Graphcore: GraphRAG for Clinical Decision Support over Guideline Corpora
Microsoft's GraphRAG methodology applied to UpToDate-style clinical guidelines + recent literature — testing whether community-aware graph retrieval beats vanilla vector RAG on multi-hop clinical questions.
Abstract Edge et al.'s GraphRAG (Microsoft, 2024)[1] demonstrated substantial gains over conventional RAG on global sensemaking questions across 1-million-token corpora. The methodology — entity extraction, Leiden community detection[6], hierarchical summarisation, query-time global vs local retrieval — has spawned a family of variants: LightRAG[2], LazyGraphRAG[3] (Microsoft Research, 700× cheaper queries), HippoRAG[4] (NeurIPS 2024, +20% on multi-hop QA, 10–30× cheaper than IRCoT), RAPTOR[5] (ICLR 2024, +20% on QuALITY with GPT-4). Graphcore instantiates this family for clinical decision support over UpToDate-style guidelines and recent literature. Direct prior art exists: Wu et al.'s Medical Graph RAG[8] (ACL 2025) and a 2025 medRxiv CKD-guideline validation[9] showed multi-hop graph walks improved patient-specificity over vector RAG. Pass criterion: ≥ 10-point improvement over MedRAG baseline[13] on global-style clinical questions; head-to-head benchmarking against Han et al.'s systematic GraphRAG-vs-RAG framework[10].
§ 1 Introduction
Vanilla retrieval-augmented generation answers "needle" questions well — pull a passage, ground a response, cite it. It fails on "global" questions that require synthesizing themes across a corpus. Edge et al.[1] diagnosed this precisely: vector retrieval surfaces a small number of locally-similar passages, but clinical reasoning often requires understanding what a body of evidence collectively says — exactly the failure mode GraphRAG was designed to address.
Clinical decision support over guideline corpora is a natural application.
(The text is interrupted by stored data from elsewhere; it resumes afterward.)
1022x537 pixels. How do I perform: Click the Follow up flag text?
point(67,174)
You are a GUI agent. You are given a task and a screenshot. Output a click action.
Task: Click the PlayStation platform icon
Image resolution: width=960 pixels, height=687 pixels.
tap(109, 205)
UpToDate, NICE, AHA, and ASPEN guidelines are structurally interconnected: cross-references between recommendations, citations into the underlying trials, condition-treatment-contraindication relations. The corpus is large but bounded; the questions span themes; the cost of getting it wrong is high. Graphcore tests whether GraphRAG's methodology produces measurable clinical-reasoning gains over vanilla MedRAG[13] in this setting.
1.1 Contributions
- An open implementation of GraphRAG over clinical guideline corpora, with the LightRAG[2] and LazyGraphRAG[3] variants as ablations.
- A head-to-head evaluation against MedRAG / MIRAGE[13] on the existing 7,663-question medical QA benchmark, plus a 200-question new global-style benchmark.
- The first cost-quality Pareto curve for clinical GraphRAG — informed by LazyGraphRAG's reported 700× query-cost reduction in the general domain.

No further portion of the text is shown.